AstroSat : India’s First Multi-Wavelength Space Telescope
India’s first multi-wavelength space telescope, AstroSat, has successfully detected its 600th Gamma-ray Burst (GRB), an event named GRB 231122B.
- AstroSat is India’s first dedicated multi-wavelength space observatory aimed at studying celestial sources in X-ray, optical, and UV spectral bands simultaneously.
- AstroSat, with a lift-off mass of 1515 kg, was launched by the Indian launch vehicle PSLV from Satish Dhawan Space Centre, Sriharikota, on September 28, 2015, into a 650 km orbit inclined at an angle of 6 degrees to the equator.
- The spacecraft control centre at Mission Operations Complex (MOX) of ISRO Telemetry, Tracking and Command Network (ISTRAC), Bengaluru, manages the satellite during its entire mission life.
- The minimum useful life of the AstroSat mission is around 5 years.

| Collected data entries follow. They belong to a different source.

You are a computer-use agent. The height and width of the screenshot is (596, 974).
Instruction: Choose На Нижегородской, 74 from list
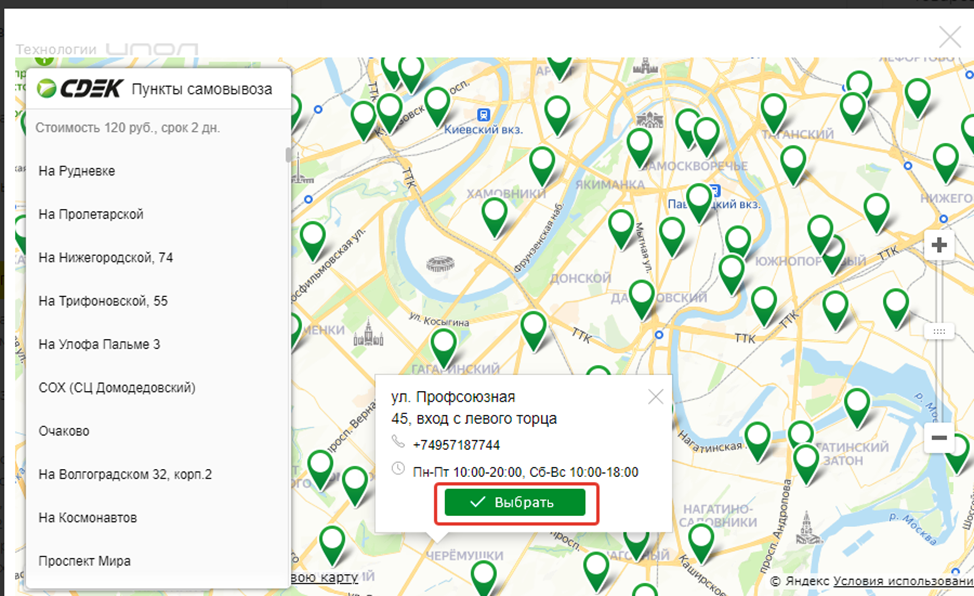(106, 258)
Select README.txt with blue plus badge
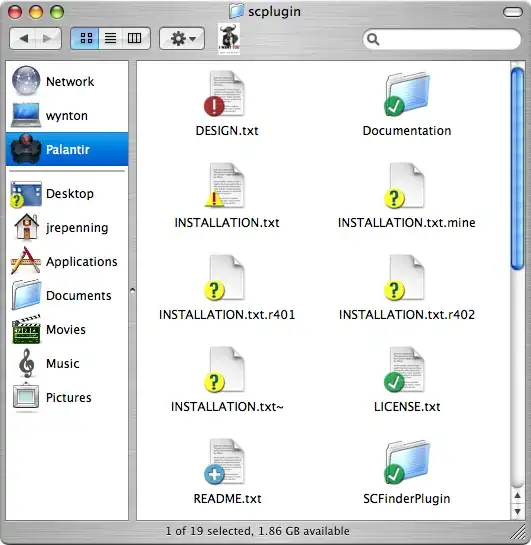The height and width of the screenshot is (545, 531). (x=224, y=462)
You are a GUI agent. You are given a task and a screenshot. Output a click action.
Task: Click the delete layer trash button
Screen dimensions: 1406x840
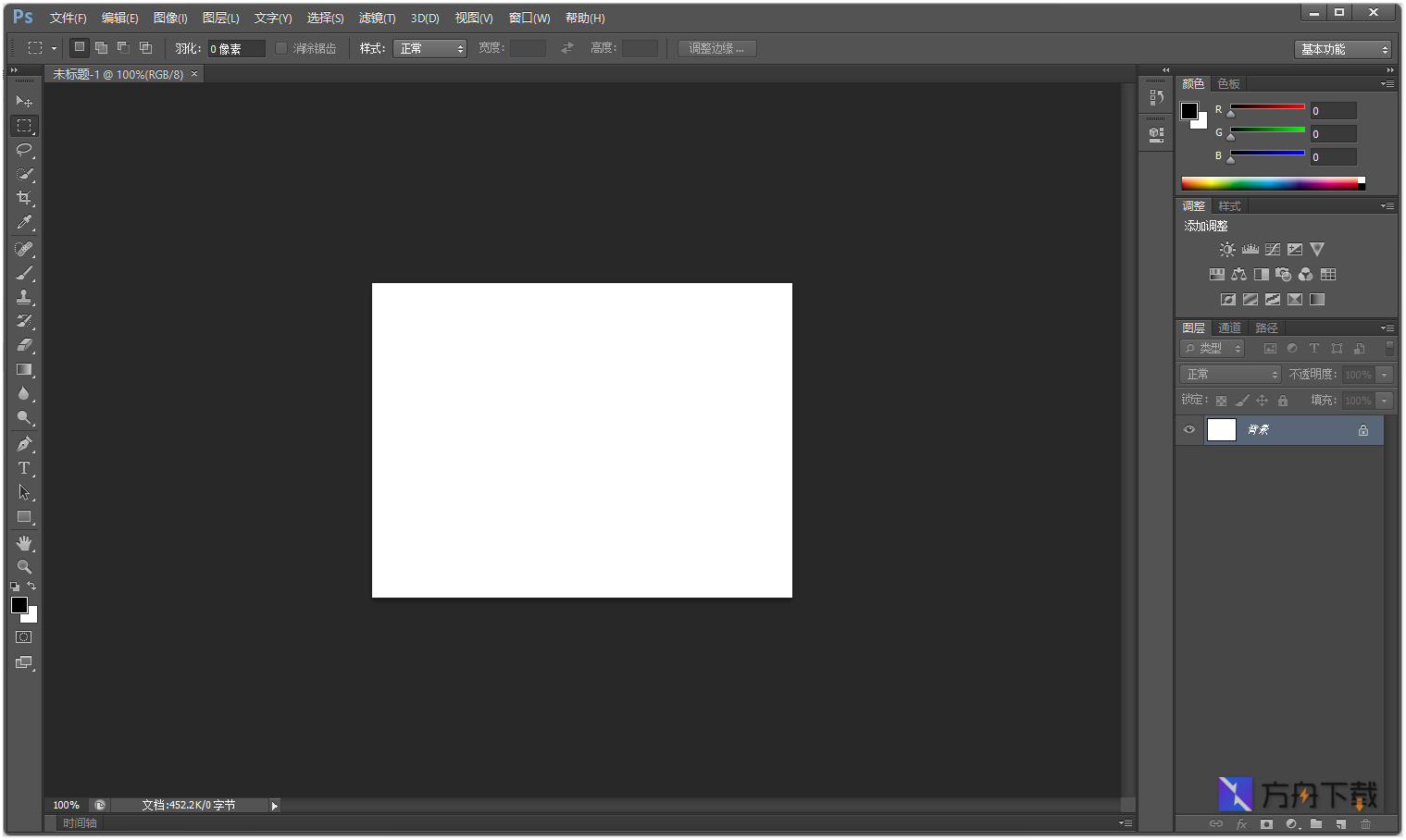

- It carries a total of five scientific payloads, enabling imaging and studying the temporal and spectral properties of galactic and extra-galactic cosmic sources in a wide range of wavelengths on a common platform.
- Scientific Objectives:
- To understand high energy processes in binary star systems containing neutron stars and black holes.
- Estimate magnetic fields of neutron stars.
- Study star birth regions and high energy processes in star systems lying beyond our galaxy.
- Detect new, briefly bright X-ray sources in the sky.
- Perform a limited deep-field survey of the Universe in the Ultraviolet region.